En las últimas semanas, se registraron aumentos entre $200 y $300 en el kilo de carne.
El consumo de alimentos sigue en baja y productos claves como la carne deben ser reemplazados por pollo o cerdo entre los sectores económicos más postergados.
De acuerdo con datos de la consultora Scentia, en 2024, el consumo acumuló una caída del 14% en marzo, y en el primer trimestre de 2025 del 8,5%.
Mientras los sectores medios bajos y bajos están sufriendo el impacto de tener que cambiar de consumos porque no llegan a fin de mes, otros grupos sociales empiezan a reactivar las compras de bienes durables.
Reinaldo Chávez, un carnicero consultado por este medio detalló que en lo que va del año hubo al menos diez aumentos graduales en el precio de la carne.
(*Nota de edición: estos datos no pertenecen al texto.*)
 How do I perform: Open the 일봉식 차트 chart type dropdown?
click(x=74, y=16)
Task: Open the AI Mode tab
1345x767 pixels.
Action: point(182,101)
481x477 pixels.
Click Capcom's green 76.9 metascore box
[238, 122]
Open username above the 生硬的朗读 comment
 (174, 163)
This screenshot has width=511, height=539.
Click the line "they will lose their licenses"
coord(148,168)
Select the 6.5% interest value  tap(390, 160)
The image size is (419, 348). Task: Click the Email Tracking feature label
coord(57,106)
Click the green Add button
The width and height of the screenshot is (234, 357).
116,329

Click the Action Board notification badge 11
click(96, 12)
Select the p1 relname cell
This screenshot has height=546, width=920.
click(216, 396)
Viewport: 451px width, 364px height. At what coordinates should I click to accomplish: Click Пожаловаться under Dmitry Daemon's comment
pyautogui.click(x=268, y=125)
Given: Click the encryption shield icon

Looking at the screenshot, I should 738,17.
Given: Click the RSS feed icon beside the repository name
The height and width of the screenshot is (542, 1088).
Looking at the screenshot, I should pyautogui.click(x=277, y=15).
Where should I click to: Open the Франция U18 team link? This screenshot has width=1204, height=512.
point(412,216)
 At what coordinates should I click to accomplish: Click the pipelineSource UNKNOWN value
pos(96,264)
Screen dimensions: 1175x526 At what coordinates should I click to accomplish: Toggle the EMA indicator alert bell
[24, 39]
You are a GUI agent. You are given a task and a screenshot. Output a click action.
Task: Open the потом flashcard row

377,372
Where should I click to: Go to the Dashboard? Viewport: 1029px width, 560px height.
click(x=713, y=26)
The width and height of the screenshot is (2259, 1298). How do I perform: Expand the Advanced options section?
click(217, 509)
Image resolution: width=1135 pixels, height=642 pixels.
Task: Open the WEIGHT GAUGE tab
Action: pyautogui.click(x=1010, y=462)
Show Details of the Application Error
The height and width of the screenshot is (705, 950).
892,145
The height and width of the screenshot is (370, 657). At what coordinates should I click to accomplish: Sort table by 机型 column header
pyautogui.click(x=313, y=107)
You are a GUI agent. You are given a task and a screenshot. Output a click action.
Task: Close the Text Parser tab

«El mejor asado está en $15.400 el kilo. El chorizo a $10.000, la morcilla a $7.000, la salchicha parrillera a $13.000 y el chanchito, que está más barato que la carne vacuna, a $9.900 la costilla, mientras que la pierna o paleta de cerdo cuesta $6.500», explicó el carnicero.
Según consultoras de consumo, las personas que tienen ingresos bajos o medios-bajos, destinan una mayor porción de sus ingresos a la compra de productos básicos.
Esto refleja una pérdida importante en el poder adquisitivo de estos sectores y las bajas probabilidades de acceso a bienes durables o viajes.